The first and most important step is adding the right moyan, or fat, to the flour. This involves putting maida and salt into a large bowl, then mixing in ghee and working it in thoroughly by hand. There is a simple test for this: if pressing the flour mixture in your palm makes it hold together on its own, the moyan is exactly right. Water is then added a little at a time to knead a stiff dough. This dough needs to be noticeably firmer than the dough used for rotis, since a softer dough will not let the samosa turn crisp while frying. Once kneaded, the dough is covered with a damp cloth and left to rest for about 30 minutes so it sets properly.

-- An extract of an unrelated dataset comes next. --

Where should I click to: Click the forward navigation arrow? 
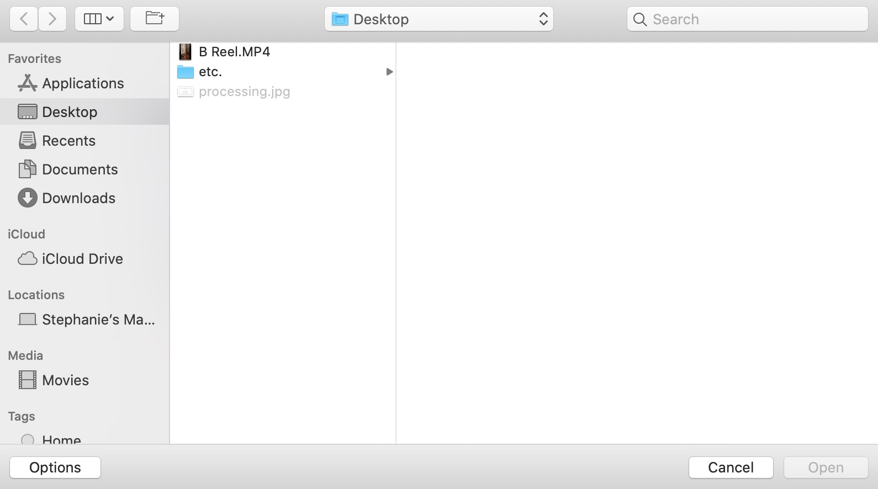click(52, 19)
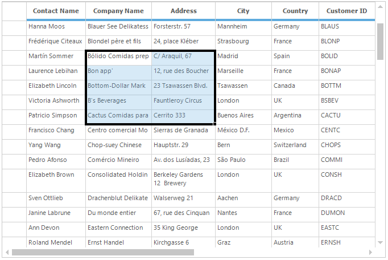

Preparing the potato stuffing
While the dough rests, the stuffing can be prepared. Oil is heated in a pan, fennel seeds and green chillies are added and fried for a few seconds, followed by green peas, which are cooked for 2-3 minutes. Boiled potatoes, lightly mashed by hand, are then mixed in. Coriander powder, red chilli powder, garam masala, dry mango powder and salt are added, and the whole mixture is roasted for 3-4 minutes. Once the spices are cooked through, the flame is turned off and the stuffing is left to cool completely, since warm filling can soften the dough.
Shaping the samosas
After the resting time is up, the dough is divided into small portions. Each portion is rolled out lengthwise and then cut in half down the middle. One half is shaped into a cone, with the edges sealed together using a little water. The cooled potato stuffing is packed into this cone, and the open top is sealed firmly. The same process is repeated to shape the rest of the samosas.
The right technique for a crispy fry
Oil is heated in a deep pan for frying, but it should not be allowed to get too hot. The samosas always go into oil that is only lightly heated. They are fried on a low flame for the first 4-5 minutes, after which the flame is raised to medium. Frying continues for around 12-15 minutes in total, until the samosas turn golden and crisp. Frying on a high flame can turn the samosas red on the outside, but it does not give them the same genuine crispiness.
Key tips for that market-style crunch
- Add enough moyan to the maida, since this is the real foundation of the crispiness.
- Make sure the stuffing has cooled completely before it goes into the dough.
- Frying on a slow flame is what creates those beautifully crisp layers on the samosa's outer crust.